Head coach Kliff Kingsbury has promised that is about getting both teams in shape and trying to recreate game speed without all the hitting.

The warp tempo is made possible because it’s Murray’s second year in the system, but Kingsbury maintains the speed of practices is about conditioning and getting in more reps.

“That’s what it comes down to is his comfort level, and I’ve said all along, we’re trying to get guys in shape by overdoing it,” Kingsbury said. “Our defensive staff understands that, the defensive personnel understand that. More than anything, we’re going to overdo it, we’re going to get guys in shape.

“We’ve got a lot of making up in a short time so we’re going to run a lot of plays and try to get a lot of things executed. Kyler’s done a nice job handling it and we’re hoping the game will slow down for both sides because of the tempo.”

Whether we can take more out of the tempo — like wondering if the Cardinals offense will try to go warp against opponents more often in 2020 — remains to be seen.

EXTRA POINTS

— Larry Fitzgerald took a second day off from but was present during the open portion of practice, helping fire passes to his receivers on individuals drills. Also out Tuesday: receiver DeAndre Hopkins, running back Kenyan Drake and offensive tackle Josh Jones.

“They’re close, they’re close” to going full go in practices, Kingsbury said of Hopkins and Drake specifically.

— Kingsbury said the Cardinals have not separated their quarterbacks completely to prevent coronavirus from knocking out the entire room. They are, however, keeping them six or more feet apart as much as possible, including on the sideline.

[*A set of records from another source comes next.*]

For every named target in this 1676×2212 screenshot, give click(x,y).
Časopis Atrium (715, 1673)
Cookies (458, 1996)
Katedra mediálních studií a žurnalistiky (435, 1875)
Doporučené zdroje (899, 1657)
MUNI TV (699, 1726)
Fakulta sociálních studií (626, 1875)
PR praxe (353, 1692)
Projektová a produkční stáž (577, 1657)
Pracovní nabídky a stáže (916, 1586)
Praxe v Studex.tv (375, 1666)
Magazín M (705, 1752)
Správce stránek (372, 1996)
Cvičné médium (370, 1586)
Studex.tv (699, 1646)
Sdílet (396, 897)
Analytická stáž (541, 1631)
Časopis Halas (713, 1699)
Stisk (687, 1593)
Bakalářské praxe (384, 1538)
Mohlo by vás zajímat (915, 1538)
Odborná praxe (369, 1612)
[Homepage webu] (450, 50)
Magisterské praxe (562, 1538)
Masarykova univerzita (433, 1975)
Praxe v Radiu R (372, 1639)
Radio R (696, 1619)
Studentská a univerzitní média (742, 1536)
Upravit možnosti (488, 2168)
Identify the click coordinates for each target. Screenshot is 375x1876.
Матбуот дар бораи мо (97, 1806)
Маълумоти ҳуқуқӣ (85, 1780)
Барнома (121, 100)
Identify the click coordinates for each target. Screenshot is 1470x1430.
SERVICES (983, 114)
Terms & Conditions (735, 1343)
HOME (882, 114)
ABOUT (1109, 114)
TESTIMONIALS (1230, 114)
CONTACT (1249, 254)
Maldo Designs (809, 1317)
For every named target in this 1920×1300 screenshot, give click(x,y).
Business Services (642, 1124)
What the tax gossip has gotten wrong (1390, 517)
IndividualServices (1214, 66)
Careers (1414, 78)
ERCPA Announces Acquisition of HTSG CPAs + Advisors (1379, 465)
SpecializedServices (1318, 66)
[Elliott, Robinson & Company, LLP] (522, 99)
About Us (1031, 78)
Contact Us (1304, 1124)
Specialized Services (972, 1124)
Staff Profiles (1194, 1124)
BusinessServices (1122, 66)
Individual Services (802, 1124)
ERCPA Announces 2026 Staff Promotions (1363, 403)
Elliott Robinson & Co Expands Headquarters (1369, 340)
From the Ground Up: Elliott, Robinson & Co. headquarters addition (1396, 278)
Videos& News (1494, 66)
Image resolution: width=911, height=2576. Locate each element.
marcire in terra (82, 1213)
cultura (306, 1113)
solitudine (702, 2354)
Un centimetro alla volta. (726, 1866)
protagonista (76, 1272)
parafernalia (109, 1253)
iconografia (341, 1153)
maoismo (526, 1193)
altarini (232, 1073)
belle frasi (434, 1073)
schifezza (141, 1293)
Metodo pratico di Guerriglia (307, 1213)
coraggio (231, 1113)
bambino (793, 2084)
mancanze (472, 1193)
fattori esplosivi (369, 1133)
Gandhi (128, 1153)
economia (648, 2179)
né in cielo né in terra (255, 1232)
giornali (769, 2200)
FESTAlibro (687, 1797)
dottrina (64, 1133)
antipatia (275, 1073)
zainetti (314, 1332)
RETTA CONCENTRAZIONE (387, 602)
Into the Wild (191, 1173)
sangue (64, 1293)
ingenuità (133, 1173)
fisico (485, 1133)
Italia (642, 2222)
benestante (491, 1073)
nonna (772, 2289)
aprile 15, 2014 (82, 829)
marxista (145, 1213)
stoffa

— Offensive guard J.R. Sweezy on how the Arizona offensive linemen took on the “The Wild Hogs” nickname: “Kyler got us the scooters last year for the O-line gift and we decided to bring ’em to camp and use them as transportation.”

— Murray on using visualization to improve himself as a football player: “I’m a big visualizer. Like to see stuff before it happens, have a lot of deja vu moments. I sit back all the time and visualize failures, success, you name it. I’ve seen it all in my head before it happens. So I think that has helped me out throughout my career playing any sports I’ve ever played … life as well.”